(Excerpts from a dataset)
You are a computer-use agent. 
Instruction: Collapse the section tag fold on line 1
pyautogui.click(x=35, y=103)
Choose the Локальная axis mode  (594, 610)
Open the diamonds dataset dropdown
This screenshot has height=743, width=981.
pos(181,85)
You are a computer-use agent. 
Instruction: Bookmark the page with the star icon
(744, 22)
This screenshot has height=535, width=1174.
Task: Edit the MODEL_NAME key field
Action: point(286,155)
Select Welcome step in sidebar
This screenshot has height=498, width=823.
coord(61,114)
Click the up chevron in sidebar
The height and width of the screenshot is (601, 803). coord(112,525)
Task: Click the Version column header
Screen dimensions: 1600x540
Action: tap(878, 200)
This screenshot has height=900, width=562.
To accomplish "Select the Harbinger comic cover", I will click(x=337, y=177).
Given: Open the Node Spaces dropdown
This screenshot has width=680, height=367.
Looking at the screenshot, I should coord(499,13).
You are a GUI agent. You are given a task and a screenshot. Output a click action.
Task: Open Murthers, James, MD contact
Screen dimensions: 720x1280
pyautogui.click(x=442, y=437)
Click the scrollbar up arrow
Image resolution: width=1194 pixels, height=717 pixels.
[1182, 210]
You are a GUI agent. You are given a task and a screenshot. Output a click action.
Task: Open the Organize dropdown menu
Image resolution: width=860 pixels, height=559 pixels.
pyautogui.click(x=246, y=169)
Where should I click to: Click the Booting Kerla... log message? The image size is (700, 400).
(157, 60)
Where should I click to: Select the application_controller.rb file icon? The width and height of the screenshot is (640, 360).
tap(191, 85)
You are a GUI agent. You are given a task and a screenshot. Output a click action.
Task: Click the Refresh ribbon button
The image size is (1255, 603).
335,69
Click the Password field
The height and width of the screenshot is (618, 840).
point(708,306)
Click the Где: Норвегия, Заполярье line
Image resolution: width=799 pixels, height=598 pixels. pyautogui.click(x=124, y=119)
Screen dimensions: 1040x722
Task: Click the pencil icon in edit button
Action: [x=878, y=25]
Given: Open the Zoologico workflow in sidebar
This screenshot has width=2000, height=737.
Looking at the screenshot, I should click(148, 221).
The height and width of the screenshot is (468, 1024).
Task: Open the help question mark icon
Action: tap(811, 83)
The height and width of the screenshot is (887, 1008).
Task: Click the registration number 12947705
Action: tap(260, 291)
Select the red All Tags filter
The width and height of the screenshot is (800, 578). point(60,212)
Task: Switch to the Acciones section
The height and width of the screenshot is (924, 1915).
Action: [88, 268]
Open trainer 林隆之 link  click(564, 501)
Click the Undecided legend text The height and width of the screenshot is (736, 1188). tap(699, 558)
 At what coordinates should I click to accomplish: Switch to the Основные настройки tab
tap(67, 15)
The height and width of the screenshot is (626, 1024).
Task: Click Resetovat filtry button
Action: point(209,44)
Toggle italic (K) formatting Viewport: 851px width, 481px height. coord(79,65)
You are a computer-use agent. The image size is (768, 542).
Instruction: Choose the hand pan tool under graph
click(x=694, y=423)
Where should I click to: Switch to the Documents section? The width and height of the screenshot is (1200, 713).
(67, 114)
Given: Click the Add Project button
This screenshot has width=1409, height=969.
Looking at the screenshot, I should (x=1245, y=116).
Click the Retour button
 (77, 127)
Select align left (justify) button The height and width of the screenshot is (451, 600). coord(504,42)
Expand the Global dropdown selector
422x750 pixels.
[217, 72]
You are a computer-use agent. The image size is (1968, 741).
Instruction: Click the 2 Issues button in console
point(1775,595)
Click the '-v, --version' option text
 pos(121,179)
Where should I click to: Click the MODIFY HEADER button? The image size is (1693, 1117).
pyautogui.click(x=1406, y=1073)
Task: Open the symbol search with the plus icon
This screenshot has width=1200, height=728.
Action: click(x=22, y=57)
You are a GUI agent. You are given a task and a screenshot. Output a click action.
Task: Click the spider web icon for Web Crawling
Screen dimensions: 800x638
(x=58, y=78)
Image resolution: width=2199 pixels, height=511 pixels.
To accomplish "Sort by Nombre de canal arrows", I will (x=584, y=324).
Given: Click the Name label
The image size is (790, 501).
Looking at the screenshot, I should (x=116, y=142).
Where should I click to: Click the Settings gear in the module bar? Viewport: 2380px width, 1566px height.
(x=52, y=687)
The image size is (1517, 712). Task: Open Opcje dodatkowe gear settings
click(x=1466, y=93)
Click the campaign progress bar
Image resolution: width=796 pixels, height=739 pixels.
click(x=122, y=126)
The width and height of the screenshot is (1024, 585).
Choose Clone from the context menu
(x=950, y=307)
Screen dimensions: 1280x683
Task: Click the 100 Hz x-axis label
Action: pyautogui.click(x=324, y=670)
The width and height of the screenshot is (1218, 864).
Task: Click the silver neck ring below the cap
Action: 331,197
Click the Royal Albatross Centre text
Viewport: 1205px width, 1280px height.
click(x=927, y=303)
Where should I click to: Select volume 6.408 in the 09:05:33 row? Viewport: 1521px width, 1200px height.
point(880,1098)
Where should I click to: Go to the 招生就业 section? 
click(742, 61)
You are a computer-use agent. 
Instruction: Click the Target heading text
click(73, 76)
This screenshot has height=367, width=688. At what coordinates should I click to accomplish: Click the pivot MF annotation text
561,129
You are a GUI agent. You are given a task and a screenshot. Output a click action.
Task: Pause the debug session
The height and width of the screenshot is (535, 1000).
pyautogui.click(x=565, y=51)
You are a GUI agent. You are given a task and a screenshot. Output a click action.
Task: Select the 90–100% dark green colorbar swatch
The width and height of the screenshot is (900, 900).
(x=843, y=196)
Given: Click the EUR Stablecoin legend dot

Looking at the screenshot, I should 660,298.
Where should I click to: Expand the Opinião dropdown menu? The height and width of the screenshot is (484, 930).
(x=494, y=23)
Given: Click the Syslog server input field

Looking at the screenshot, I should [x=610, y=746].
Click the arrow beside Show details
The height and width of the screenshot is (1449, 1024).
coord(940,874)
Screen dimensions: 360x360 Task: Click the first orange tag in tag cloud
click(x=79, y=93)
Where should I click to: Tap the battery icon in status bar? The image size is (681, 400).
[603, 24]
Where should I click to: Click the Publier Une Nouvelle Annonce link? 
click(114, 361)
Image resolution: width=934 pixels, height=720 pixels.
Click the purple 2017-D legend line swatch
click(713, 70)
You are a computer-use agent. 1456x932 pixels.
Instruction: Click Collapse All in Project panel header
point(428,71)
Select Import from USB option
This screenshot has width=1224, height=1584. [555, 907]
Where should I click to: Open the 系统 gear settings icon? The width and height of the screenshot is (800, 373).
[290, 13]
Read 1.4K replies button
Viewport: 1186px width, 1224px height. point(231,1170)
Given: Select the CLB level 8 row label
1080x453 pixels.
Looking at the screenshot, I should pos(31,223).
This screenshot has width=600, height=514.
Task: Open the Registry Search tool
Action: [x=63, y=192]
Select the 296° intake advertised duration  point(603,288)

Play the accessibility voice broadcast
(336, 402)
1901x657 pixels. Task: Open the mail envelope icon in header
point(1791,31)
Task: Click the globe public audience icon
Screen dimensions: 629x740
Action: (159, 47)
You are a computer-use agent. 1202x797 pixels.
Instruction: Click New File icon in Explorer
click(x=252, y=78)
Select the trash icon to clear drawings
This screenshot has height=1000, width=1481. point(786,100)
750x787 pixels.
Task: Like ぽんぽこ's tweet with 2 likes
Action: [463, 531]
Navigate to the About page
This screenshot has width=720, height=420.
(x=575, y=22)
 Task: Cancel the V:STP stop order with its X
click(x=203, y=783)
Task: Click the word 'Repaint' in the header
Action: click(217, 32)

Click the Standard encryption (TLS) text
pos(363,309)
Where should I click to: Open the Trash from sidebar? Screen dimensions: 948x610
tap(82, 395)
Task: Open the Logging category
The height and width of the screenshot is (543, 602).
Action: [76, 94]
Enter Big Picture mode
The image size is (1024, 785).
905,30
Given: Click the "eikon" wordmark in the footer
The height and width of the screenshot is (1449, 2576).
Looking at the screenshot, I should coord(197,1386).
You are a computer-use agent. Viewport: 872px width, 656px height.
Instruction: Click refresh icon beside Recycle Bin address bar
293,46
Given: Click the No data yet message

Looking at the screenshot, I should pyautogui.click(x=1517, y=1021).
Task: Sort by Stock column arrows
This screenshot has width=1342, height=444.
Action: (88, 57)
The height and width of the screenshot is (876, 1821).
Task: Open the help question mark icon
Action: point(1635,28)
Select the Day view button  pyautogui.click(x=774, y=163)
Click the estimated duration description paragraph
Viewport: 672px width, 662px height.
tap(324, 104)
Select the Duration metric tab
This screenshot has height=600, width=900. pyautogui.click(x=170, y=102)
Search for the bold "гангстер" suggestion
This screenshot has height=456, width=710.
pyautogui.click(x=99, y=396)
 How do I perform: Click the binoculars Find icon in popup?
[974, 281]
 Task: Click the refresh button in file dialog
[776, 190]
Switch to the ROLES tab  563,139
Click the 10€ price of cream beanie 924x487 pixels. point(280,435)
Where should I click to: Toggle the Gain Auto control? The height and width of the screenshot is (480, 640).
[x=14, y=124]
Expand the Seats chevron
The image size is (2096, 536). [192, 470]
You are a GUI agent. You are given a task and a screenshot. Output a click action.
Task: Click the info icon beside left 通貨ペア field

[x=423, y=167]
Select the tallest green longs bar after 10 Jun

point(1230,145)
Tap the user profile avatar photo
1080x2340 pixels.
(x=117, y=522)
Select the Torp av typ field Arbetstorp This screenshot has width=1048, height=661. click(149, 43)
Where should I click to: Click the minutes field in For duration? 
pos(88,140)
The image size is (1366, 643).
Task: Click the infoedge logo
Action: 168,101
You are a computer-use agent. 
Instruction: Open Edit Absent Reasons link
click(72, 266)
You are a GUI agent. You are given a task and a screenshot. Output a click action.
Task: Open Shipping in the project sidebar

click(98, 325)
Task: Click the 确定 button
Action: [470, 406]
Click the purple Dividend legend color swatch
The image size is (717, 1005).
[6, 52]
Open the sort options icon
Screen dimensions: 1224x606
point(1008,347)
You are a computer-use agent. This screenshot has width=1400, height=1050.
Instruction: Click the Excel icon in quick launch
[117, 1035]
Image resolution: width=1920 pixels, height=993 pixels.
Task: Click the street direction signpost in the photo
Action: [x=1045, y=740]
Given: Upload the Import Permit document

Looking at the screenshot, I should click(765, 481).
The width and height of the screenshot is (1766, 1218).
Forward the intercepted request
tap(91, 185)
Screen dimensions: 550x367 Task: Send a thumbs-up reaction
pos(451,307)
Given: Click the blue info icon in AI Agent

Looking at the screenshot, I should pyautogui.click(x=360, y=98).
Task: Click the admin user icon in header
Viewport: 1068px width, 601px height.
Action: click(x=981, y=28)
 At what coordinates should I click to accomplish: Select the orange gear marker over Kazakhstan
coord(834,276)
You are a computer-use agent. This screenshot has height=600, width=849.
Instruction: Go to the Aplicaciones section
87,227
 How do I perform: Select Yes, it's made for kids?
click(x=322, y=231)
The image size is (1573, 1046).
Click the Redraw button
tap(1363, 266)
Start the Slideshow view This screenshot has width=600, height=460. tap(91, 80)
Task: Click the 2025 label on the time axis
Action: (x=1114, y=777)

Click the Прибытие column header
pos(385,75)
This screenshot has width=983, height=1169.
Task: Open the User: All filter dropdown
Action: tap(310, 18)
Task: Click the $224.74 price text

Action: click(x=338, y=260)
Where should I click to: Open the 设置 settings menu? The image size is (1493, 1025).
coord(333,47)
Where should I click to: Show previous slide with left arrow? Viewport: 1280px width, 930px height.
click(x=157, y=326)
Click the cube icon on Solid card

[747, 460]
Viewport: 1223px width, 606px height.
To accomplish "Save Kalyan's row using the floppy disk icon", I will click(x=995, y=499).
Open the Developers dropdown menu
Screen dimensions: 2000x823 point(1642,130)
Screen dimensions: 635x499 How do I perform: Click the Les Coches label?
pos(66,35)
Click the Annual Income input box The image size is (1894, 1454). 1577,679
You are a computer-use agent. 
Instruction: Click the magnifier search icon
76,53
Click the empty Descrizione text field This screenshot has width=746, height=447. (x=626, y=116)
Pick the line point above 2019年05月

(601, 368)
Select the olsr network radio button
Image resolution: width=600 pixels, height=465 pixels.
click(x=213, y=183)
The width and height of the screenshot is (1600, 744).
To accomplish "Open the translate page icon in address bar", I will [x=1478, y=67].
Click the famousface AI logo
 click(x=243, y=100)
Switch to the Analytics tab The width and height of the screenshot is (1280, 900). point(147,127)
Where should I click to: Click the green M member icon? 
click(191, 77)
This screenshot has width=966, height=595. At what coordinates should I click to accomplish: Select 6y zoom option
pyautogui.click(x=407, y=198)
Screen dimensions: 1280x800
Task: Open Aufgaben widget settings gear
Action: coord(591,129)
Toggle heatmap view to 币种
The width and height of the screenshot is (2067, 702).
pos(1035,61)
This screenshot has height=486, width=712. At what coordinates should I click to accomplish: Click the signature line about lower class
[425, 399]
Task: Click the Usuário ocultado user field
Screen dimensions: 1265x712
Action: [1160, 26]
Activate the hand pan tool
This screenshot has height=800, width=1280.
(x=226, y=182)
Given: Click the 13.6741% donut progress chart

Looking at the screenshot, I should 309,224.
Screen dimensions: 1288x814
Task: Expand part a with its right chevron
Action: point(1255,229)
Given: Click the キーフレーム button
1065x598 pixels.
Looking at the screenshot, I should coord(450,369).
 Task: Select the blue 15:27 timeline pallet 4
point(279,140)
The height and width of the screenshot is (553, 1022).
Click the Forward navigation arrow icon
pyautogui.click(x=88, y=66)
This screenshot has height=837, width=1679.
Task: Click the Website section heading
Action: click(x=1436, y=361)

▶ What is being asked:
Output, from the data above, the lines from the line with "Open trainer 林隆之" to the line with "Click the Undecided" exactly as they stand, both ends included and nothing else.

▶ Final answer:
Open trainer 林隆之 link  click(564, 501)
Click the Undecided legend text The height and width of the screenshot is (736, 1188). tap(699, 558)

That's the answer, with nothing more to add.